According to well-known investment wisdom, entrepreneurs are more likely to succeed when they engage in what they know and value. This wisdom certainly applied to Jeff Bezos, CEO of Amazon, and Steve Jobs, former CEO of Apple. In The Everything Store, Brad Stone tells the remarkable story of how Bezos revolutionized the book industry, while Jobs revolutionized the music industry—each earning enormous success in the process.

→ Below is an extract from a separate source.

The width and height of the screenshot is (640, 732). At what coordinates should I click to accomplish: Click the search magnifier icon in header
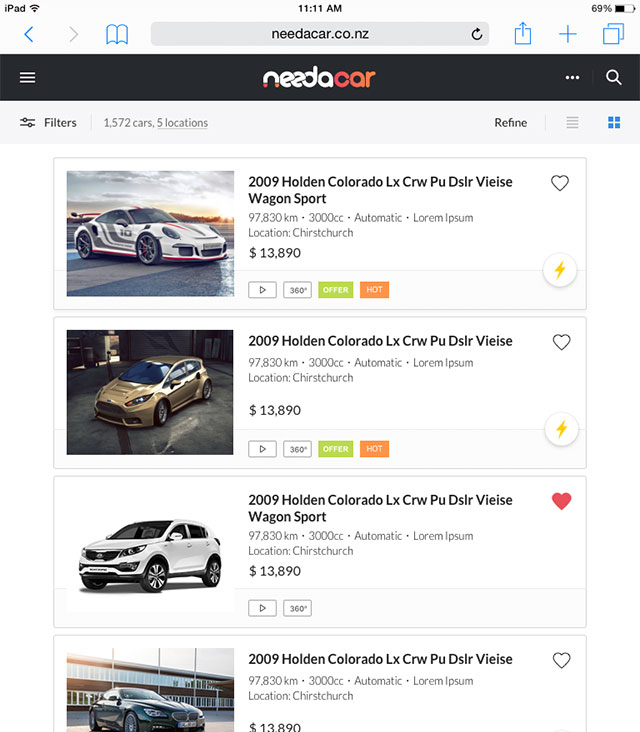614,78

Stone describes the interests of Bezos and Jobs that deeply influenced their business decisions:

Bezos’s colleagues and friends often attribute Amazon’s tardiness in digital music to Bezos’s lack of interest in music of any kind. In high school, Bezos forced himself to memorize the call letters of local Miami radio stations in an effort to fake musical fluency in conversations with his peers. . . .

Steve Jobs, on the other hand, lived and breathed music. He was a notoriously devoted fan of Bob Dylan and the Beatles and had once dated singer Joan Baez. Jobs’s personal interests guided Apple’s strategy. Bezos's particular passions would have the same defining impact on Amazon. Bezos didn’t just love books—he fully imbibed them, methodically processing each detail.

Of the two businesses, Apple took the lead in digital sales. Apple introduced the iPod in 2001 and the iTunes music store in 2003, and in the following years the company outcompeted Best Buy, Walmart, Amazon, and other retailers to become the nation’s most successful music seller.

Apple’s success with music helped inspire Amazon’s approach to books, Stone recounts. Seeing Apple’s success in music, Bezos feared that Apple might become the dominate player in digital books, too. Amazon’s John Doerr said:

We were freaking out over what the iPod had done to Amazon's music business. We feared that there would be another kind of device from Apple or someone else that would go after the core business: books.

In order to built on its success as a seller of printed books by moving into ebooks, Bezos concluded, Amazon would have to offer consumers not only functional ebooks but innovative devices to read the ebooks. Bezos began development of the Kindle and unveiled the ereader in 2007—three years before Apple released the iPad and iBooks.

Bezos and Jobs succeeded in large part because they passionately, selfishly loved what they were creating and marketing—books and music, respectively—and they developed innovative ways to deliver the products to consumers who love them too.